実施方針の公表時期を2カ月延期すると表明する横浜市の林文子市長=市役所

 カジノを含む統合型リゾート施設(IR)の誘致を巡り、横浜市の林文子市長は15日、IR事業者の公募条件などを定めた「実施方針」の公表時期を、当初の6月から8月に延期する、と表明した。新型コロナウイルス感染症対策を優先しつつ、国の認定申請にも間に合わせるための「ギリギリの判断」(市長)として、先送り期間を2カ月に決めたという。

 市は当初、今月下旬の市会常任委員会で、実施方針案や募集要項案の骨子などを説明。市会の意見を反映させた上で、6月に公表する予定だった。これを市会への説明を6月下旬に、公表を8月にそれぞれ延ばす。

 15日の定例会見で、市長は新型コロナウイルスの感染拡大を心配する声やIR関連事業を停止・延期するよう求める意見が市民や市会から相次いでいることも踏まえ、「総合的に判断した」と説明。延期になった6区での市民説明会も開催する意向を示した。感染症対策の強化として、専念する応援部隊の創設も検討していることを明かした。

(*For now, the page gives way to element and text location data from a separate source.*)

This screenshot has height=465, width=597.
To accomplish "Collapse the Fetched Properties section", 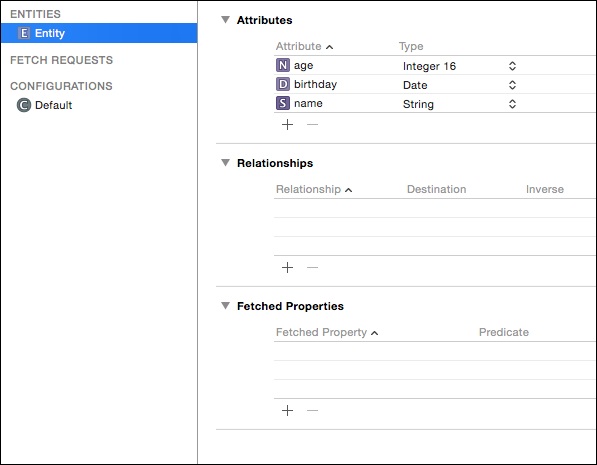I will (225, 306).
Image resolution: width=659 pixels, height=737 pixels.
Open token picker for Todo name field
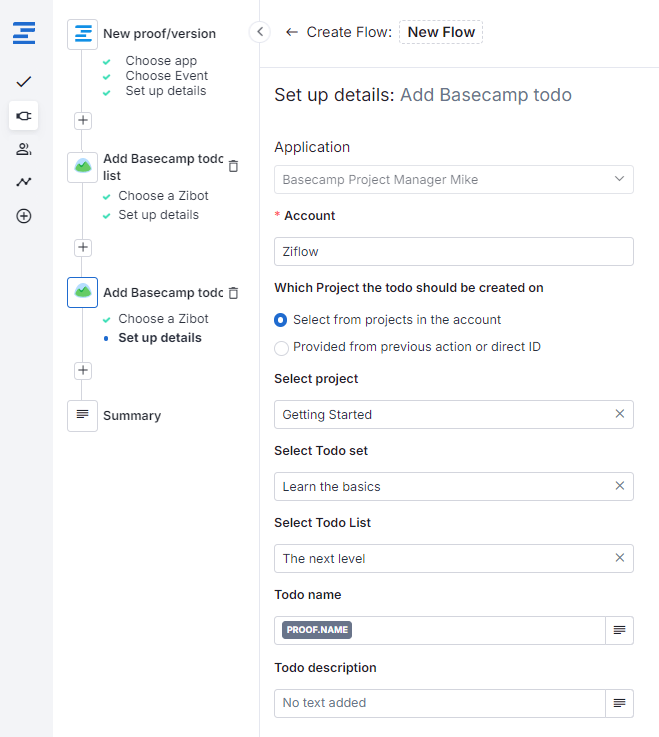pos(619,630)
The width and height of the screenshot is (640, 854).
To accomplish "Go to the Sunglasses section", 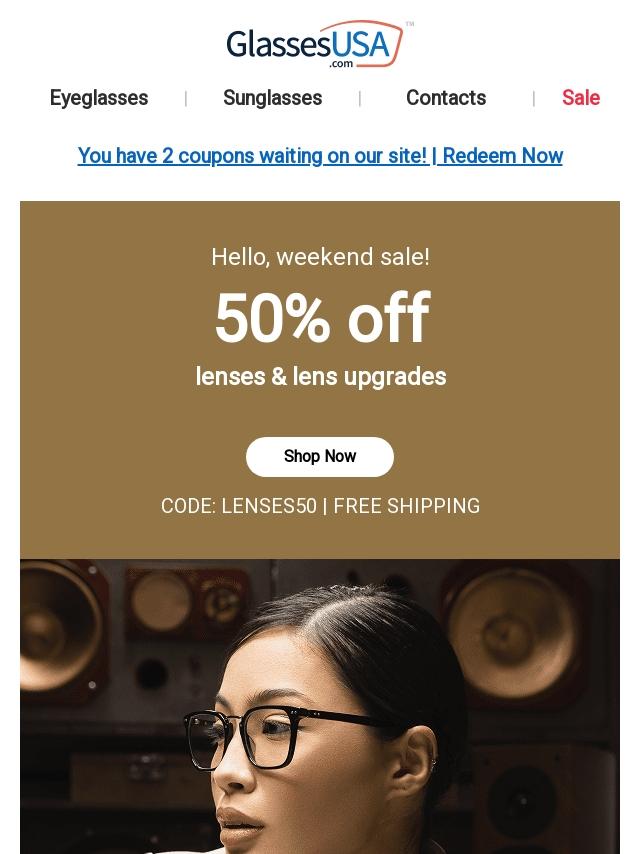I will pyautogui.click(x=272, y=98).
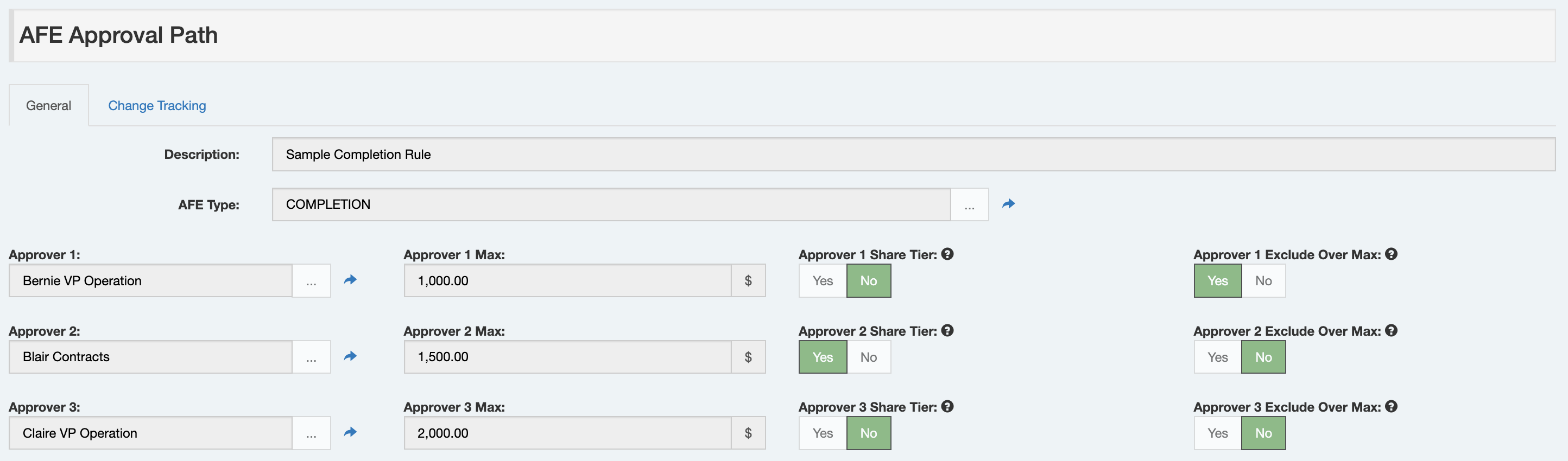The height and width of the screenshot is (461, 1568).
Task: Open the AFE Type lookup ellipsis
Action: [x=969, y=205]
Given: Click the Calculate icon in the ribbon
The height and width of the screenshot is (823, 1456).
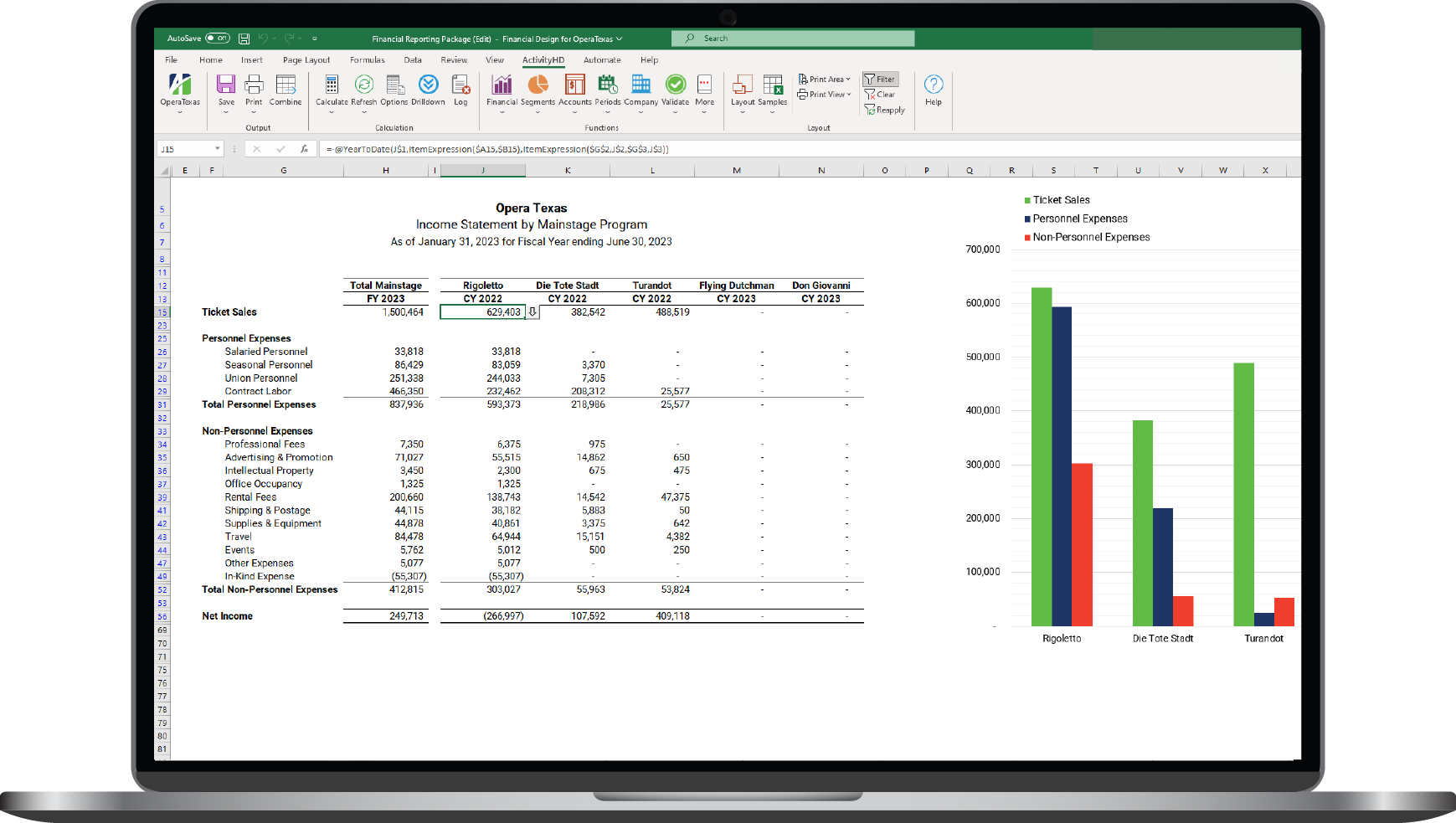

 一方で、誘致を撤回する考えがないことを改めて明言。政府が示す2021年1月から7月までの申請期間に「間に合わないということは避けなければならない」とし、▽本年度中の事業者の公募と選定▽選定事業者と区域整備計画の策定▽21年前半に市会での議決を経て申請-という実施方針公表後のスケジュールは現時点で変更はないとした。

 市は同日、IRに対する市の考えを示した「横浜IRの方向性」の素案への市民意見募集(パブリックコメント)に5千通以上が寄せられたことを明らかにした。集計後、結果を公表する予定。